» ACTION ITEM
Could you print every record below exactly as written?

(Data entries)
+---+

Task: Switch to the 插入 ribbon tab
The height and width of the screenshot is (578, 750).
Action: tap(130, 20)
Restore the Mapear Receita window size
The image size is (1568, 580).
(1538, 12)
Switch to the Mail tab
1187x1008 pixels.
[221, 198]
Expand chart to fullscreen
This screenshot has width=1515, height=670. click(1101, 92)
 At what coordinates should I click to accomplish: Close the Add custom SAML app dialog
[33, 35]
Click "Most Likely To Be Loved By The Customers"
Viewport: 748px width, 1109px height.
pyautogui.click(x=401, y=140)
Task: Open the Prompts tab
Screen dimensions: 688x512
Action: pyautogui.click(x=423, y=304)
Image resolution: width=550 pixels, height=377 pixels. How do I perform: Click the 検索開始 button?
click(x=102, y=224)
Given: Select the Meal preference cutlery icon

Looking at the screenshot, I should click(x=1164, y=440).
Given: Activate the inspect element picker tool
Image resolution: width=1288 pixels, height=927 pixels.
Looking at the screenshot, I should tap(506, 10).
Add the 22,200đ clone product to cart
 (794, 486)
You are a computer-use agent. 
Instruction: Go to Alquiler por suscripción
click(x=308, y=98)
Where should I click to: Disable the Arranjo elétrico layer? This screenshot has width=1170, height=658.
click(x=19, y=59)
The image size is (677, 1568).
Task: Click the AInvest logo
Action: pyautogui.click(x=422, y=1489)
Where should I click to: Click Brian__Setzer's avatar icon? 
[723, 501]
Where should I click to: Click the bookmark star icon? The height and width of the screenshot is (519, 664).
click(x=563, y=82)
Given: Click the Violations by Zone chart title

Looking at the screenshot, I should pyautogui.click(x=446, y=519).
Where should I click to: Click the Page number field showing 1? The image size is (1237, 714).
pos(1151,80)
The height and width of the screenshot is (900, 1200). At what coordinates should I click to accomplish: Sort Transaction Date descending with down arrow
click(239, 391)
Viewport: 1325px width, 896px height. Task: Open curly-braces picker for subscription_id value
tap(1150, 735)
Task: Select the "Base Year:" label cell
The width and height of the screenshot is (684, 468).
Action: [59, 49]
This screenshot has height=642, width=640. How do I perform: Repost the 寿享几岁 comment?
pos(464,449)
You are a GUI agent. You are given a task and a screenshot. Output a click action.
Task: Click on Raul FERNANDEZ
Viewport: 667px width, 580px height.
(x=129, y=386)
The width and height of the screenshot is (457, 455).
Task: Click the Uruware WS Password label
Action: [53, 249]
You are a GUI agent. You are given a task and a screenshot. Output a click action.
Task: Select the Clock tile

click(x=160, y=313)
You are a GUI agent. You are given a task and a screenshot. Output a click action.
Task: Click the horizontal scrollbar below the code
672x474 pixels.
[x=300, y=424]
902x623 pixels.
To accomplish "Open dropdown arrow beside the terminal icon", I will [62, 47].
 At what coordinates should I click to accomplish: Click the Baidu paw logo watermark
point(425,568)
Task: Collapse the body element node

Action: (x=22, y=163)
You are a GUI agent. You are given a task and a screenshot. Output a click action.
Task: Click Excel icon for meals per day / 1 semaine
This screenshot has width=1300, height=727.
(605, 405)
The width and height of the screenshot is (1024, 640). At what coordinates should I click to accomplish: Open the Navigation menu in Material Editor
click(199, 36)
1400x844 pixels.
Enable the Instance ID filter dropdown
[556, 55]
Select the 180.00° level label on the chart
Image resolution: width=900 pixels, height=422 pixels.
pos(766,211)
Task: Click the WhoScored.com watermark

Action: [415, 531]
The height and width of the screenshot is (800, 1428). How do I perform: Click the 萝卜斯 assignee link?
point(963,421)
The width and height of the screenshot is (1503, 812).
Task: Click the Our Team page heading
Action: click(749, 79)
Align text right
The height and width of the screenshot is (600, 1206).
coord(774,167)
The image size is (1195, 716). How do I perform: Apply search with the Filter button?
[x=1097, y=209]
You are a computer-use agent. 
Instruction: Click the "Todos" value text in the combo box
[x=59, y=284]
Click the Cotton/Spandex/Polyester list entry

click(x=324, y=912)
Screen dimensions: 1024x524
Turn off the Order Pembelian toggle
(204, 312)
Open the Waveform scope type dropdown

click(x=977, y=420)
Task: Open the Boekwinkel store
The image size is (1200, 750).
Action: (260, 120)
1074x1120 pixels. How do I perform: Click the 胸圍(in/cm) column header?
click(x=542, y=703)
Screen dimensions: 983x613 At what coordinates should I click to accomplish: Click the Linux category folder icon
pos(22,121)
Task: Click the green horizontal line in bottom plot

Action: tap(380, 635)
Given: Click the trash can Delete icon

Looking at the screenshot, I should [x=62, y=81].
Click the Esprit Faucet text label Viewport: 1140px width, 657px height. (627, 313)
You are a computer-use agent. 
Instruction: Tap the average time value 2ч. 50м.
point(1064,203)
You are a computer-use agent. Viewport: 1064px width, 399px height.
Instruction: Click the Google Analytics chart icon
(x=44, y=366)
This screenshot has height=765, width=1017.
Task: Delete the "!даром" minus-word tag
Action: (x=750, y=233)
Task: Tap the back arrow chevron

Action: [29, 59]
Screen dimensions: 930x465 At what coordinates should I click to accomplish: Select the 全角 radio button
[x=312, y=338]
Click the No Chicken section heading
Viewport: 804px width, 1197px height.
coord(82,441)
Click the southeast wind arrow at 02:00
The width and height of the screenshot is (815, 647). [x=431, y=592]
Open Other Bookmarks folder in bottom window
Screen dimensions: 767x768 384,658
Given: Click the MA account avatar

+---+

» TASK RESPONSE
Task: Switch to the 插入 ribbon tab
The height and width of the screenshot is (578, 750).
Action: tap(130, 20)
Restore the Mapear Receita window size
The image size is (1568, 580).
(1538, 12)
Switch to the Mail tab
1187x1008 pixels.
[221, 198]
Expand chart to fullscreen
This screenshot has width=1515, height=670. click(1101, 92)
 At what coordinates should I click to accomplish: Close the Add custom SAML app dialog
[33, 35]
Click "Most Likely To Be Loved By The Customers"
Viewport: 748px width, 1109px height.
pyautogui.click(x=401, y=140)
Task: Open the Prompts tab
Screen dimensions: 688x512
Action: pyautogui.click(x=423, y=304)
Image resolution: width=550 pixels, height=377 pixels. How do I perform: Click the 検索開始 button?
click(x=102, y=224)
Given: Select the Meal preference cutlery icon

Looking at the screenshot, I should click(x=1164, y=440).
Given: Activate the inspect element picker tool
Image resolution: width=1288 pixels, height=927 pixels.
Looking at the screenshot, I should tap(506, 10).
Add the 22,200đ clone product to cart
 (794, 486)
You are a computer-use agent. 
Instruction: Go to Alquiler por suscripción
click(x=308, y=98)
Where should I click to: Disable the Arranjo elétrico layer? This screenshot has width=1170, height=658.
click(x=19, y=59)
The image size is (677, 1568).
Task: Click the AInvest logo
Action: pyautogui.click(x=422, y=1489)
Where should I click to: Click Brian__Setzer's avatar icon? 
[723, 501]
Where should I click to: Click the bookmark star icon? The height and width of the screenshot is (519, 664).
click(x=563, y=82)
Given: Click the Violations by Zone chart title

Looking at the screenshot, I should pyautogui.click(x=446, y=519).
Where should I click to: Click the Page number field showing 1? The image size is (1237, 714).
pos(1151,80)
The height and width of the screenshot is (900, 1200). At what coordinates should I click to accomplish: Sort Transaction Date descending with down arrow
click(239, 391)
Viewport: 1325px width, 896px height. Task: Open curly-braces picker for subscription_id value
tap(1150, 735)
Task: Select the "Base Year:" label cell
The width and height of the screenshot is (684, 468).
Action: [59, 49]
This screenshot has height=642, width=640. How do I perform: Repost the 寿享几岁 comment?
pos(464,449)
You are a GUI agent. You are given a task and a screenshot. Output a click action.
Task: Click on Raul FERNANDEZ
Viewport: 667px width, 580px height.
(x=129, y=386)
The width and height of the screenshot is (457, 455).
Task: Click the Uruware WS Password label
Action: [53, 249]
You are a GUI agent. You are given a task and a screenshot. Output a click action.
Task: Select the Clock tile

click(x=160, y=313)
You are a GUI agent. You are given a task and a screenshot. Output a click action.
Task: Click the horizontal scrollbar below the code
672x474 pixels.
[x=300, y=424]
902x623 pixels.
To accomplish "Open dropdown arrow beside the terminal icon", I will [62, 47].
 At what coordinates should I click to accomplish: Click the Baidu paw logo watermark
point(425,568)
Task: Collapse the body element node

Action: (x=22, y=163)
You are a GUI agent. You are given a task and a screenshot. Output a click action.
Task: Click Excel icon for meals per day / 1 semaine
This screenshot has width=1300, height=727.
(605, 405)
The width and height of the screenshot is (1024, 640). At what coordinates should I click to accomplish: Open the Navigation menu in Material Editor
click(199, 36)
1400x844 pixels.
Enable the Instance ID filter dropdown
[556, 55]
Select the 180.00° level label on the chart
Image resolution: width=900 pixels, height=422 pixels.
pos(766,211)
Task: Click the WhoScored.com watermark

Action: [415, 531]
The height and width of the screenshot is (800, 1428). How do I perform: Click the 萝卜斯 assignee link?
point(963,421)
The width and height of the screenshot is (1503, 812).
Task: Click the Our Team page heading
Action: click(749, 79)
Align text right
The height and width of the screenshot is (600, 1206).
coord(774,167)
The image size is (1195, 716). How do I perform: Apply search with the Filter button?
[x=1097, y=209]
You are a computer-use agent. 
Instruction: Click the "Todos" value text in the combo box
[x=59, y=284]
Click the Cotton/Spandex/Polyester list entry

click(x=324, y=912)
Screen dimensions: 1024x524
Turn off the Order Pembelian toggle
(204, 312)
Open the Waveform scope type dropdown

click(x=977, y=420)
Task: Open the Boekwinkel store
The image size is (1200, 750).
Action: (260, 120)
1074x1120 pixels. How do I perform: Click the 胸圍(in/cm) column header?
click(x=542, y=703)
Screen dimensions: 983x613 At what coordinates should I click to accomplish: Click the Linux category folder icon
pos(22,121)
Task: Click the green horizontal line in bottom plot

Action: tap(380, 635)
Given: Click the trash can Delete icon

Looking at the screenshot, I should [x=62, y=81].
Click the Esprit Faucet text label Viewport: 1140px width, 657px height. (627, 313)
You are a computer-use agent. 
Instruction: Tap the average time value 2ч. 50м.
point(1064,203)
You are a computer-use agent. Viewport: 1064px width, 399px height.
Instruction: Click the Google Analytics chart icon
(x=44, y=366)
This screenshot has height=765, width=1017.
Task: Delete the "!даром" minus-word tag
Action: (x=750, y=233)
Task: Tap the back arrow chevron

Action: [29, 59]
Screen dimensions: 930x465 At what coordinates should I click to accomplish: Select the 全角 radio button
[x=312, y=338]
Click the No Chicken section heading
Viewport: 804px width, 1197px height.
coord(82,441)
Click the southeast wind arrow at 02:00
The width and height of the screenshot is (815, 647). [x=431, y=592]
Open Other Bookmarks folder in bottom window
Screen dimensions: 767x768 384,658
Given: Click the MA account avatar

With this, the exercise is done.